Informação ou encantamento*
Isso tem ocorrido na minha vida e com bastante frequência.
Como o público sai depois de uma palestra dessas eu não sei, quanto a mim, saio
suando, com vontade de morrer, mas sem coragem para o ato final.
Uma dessas ocasiões me deixou marcado. Bastante gente na
plateia, para glória e honra dos promotores e angústia do palestrante, que, com
cara de pateta, olhava de um lado para o outro tentando descobrir qual o padrão
de linguagem a ser empregado. Apresentações e agradecimentos, lá estava eu de
microfone na mão ainda enrolando com alguma graça para conquistar o público,
até que não deu mais para segurar e o assunto foi enfrentado. A certa altura,
ocorreu a lembrança de que alguns exemplos sempre ajudam, pois dão concretude a
conceitos por vezes não familiares.
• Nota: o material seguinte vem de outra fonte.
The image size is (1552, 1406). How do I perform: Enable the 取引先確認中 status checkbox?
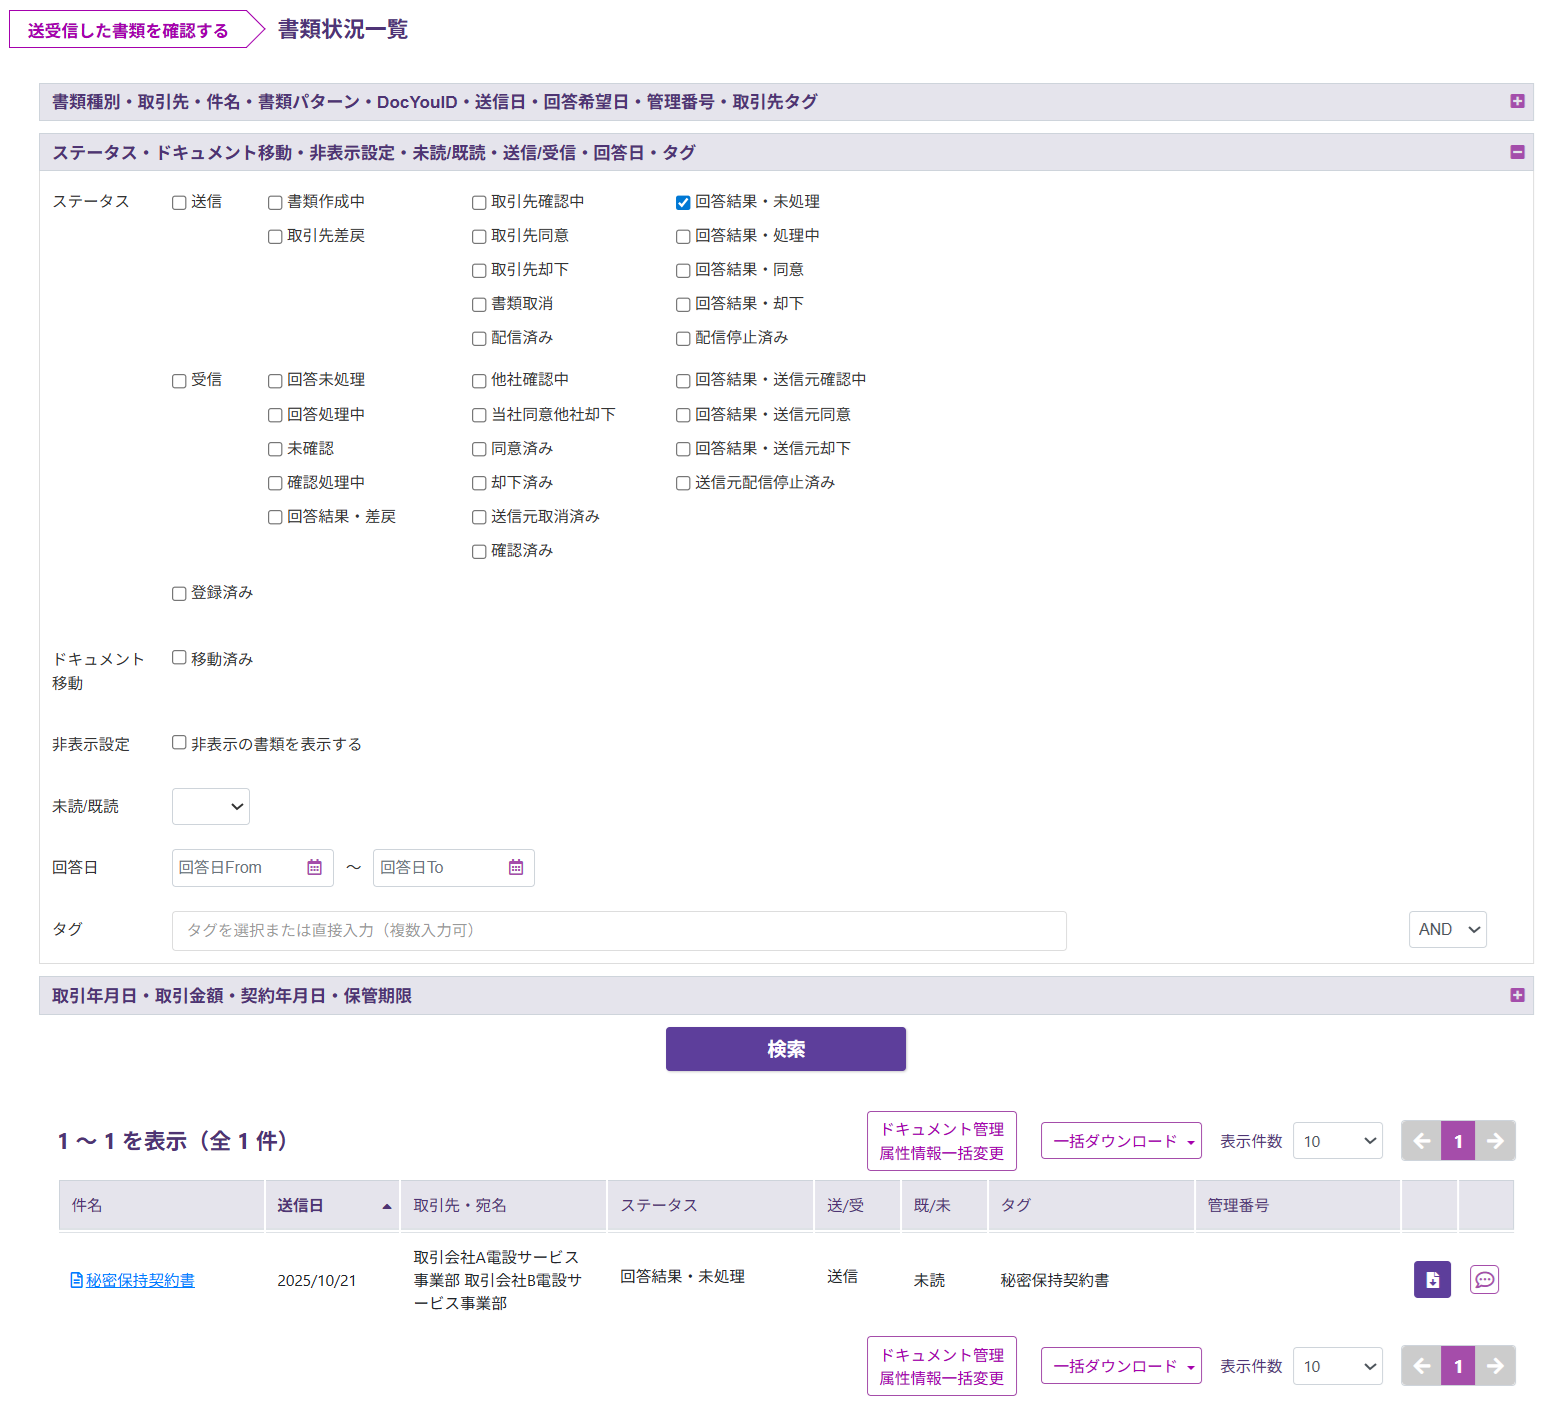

Por isso, chamei a atenção da plateia para
o que faria: dois enunciados diferentes. Então parodiei um poema:
“Uma mulher declara que nem se deu conta da passagem do
tempo, e está perplexa por não se reconhecer por causa das mudanças”.
Em seguida li, da Cecília Meireles, Retrato, que muitas
vezes carrego comigo:
“Eu não tinha este rosto de hoje,
assim calmo, assim triste, assim magro,
nem estes olhos tão vazios,
nem o lábio amargo.
Eu não tinha estas mãos sem força,
tão paradas e frias e mortas;
eu não tinha este coração
que nem se mostra.
Eu não dei por esta mudança,
tão simples, tão certa, tão fácil:
— Em que espelho ficou perdida
a minha face?”
Em seguida, a pergunta que me pareceu óbvia:
— Qual dos dois textos vocês preferem?
Houve um movimento de pessoas se remexendo nas cadeiras,
alguns cochichos e nada mais. A plateia parecia me ignorar, um pouco incomodada
com o assunto.
Mas eis que se levanta uma mulher, ergue o braço e me
pergunta se pode responder com toda sinceridade. Respondi que não era outra
coisa o que eu queria, já contando com o sucesso da minha tática. Tive a
impressão de que todo o público olhou para ela numa muda solidariedade.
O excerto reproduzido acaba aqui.